I grew up as the kind of reader who devoured everything my library had to offer. I still read J and YA fiction pretty regularly. And so much of it is so - ephemeral. Walk into the National Chain Bookstore Branch nearest me, and what do I see? Ten bad imitations of Harry Potter, Three bad imitations of Unfortunate Events, seven spin-offs of Little House, and five repackaging-into-smaller bites of the childhood classics of yesteryear. The rest? "Volume 20 in the Time-Traveling Dinosaurs series: Viking Pirates Pillage Ancient Rome!" pretty much sums it up. The few gems are difficult to find in bookstores that sort books not by author but by tiny sub-genres or "Finished Harry? This is just like it!
And so much of it is unmitigated crap. Sentences dumbed down by using thesauri, bad plotting, insulting failures in logic, annoying Deus ex machina in place of solid plotting.
I'd bet that a larger percentage of children's books published 25 years ago are still in print than of those published 5 years ago. Most of today's books seem rushed to market to capitalize on some currently perceived trend, or worse yet, written by a committee of uninspired Ed.Ds (who are not, themselves, readers) as a quick response to that trend.

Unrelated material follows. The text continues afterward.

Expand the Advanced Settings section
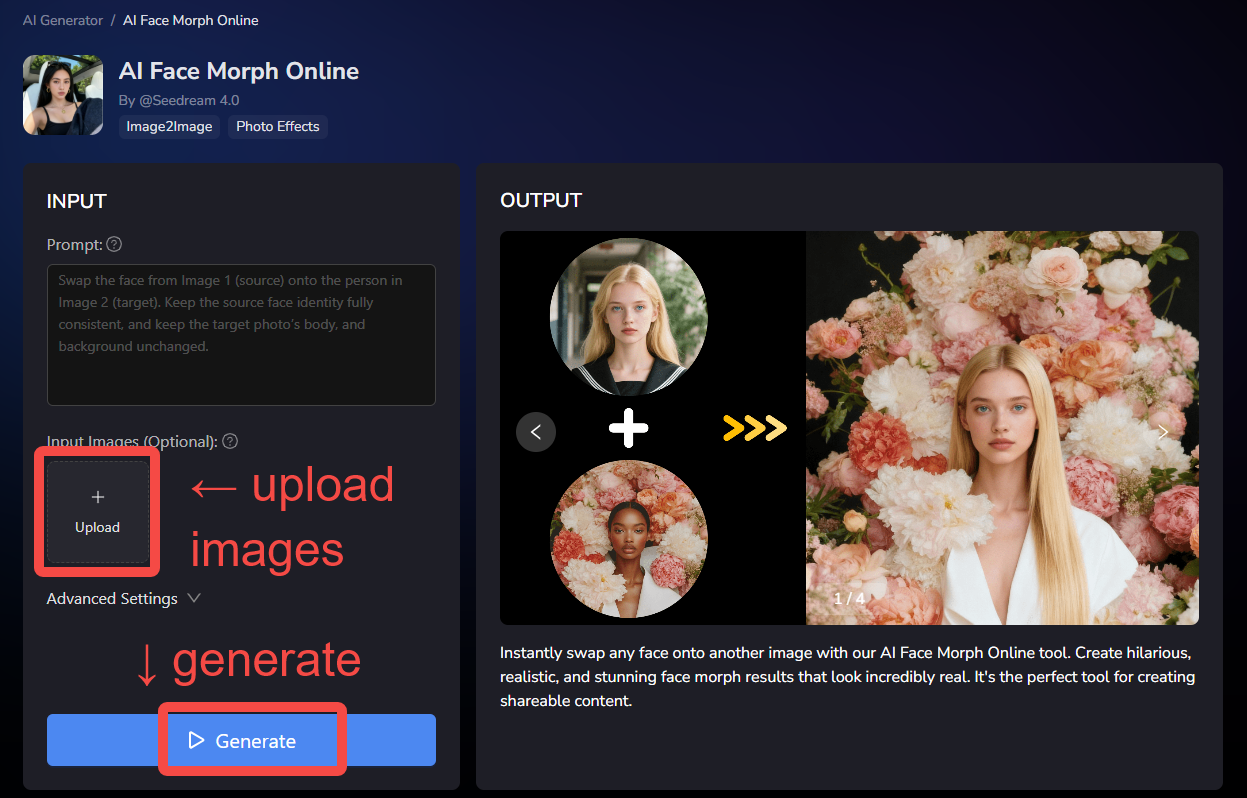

Gosh, I sound like an old fart, don't I? LOL! I'd better just go finish reading "Miss Bianca" to my 7 year old. Full of big words, but somehow he loves it anyway.
I also wonder, with the plethora of published books, how much attention is paid to getting word of mouth and not relying on reviews or a publicist who may well be overworked in trying to get every book recognition.
@Sara: It seems to be a case of "if the shoe fits, then copy it ad infinitum". It may only change of the general public stops buying it - chicken and egg.
www.yatterings.com
When publishing companies become subdivisions of giant media conglomerates it isn't only, as you rightly suggest, that the top decision-makers are very far away from the books being produced.
It also creates an environment where there's a constant loss of institutional memory: if the publicity department has 100% turnover every three years, the older books aren't remembered when opportunities arise for their reintroduction in association with new releases, in press interactions, etc.
Editors who move from house to house leave behind dozens of books every time they go. Without someone to remember, let alone defend them, those books slip into back-of-the-backlist oblivion.
Combine that instability with corporate budgetary imperatives (of warehouse efficiency, for example, or overall debt reduction) and you create a set of conditions strongly biased against long life for midlist titles.
That having been said, some publishers are way better about keeping backlist available than others. In my experience, companies with an inclination to the school & library market are slower to eliminate titles than the biggest commercial houses.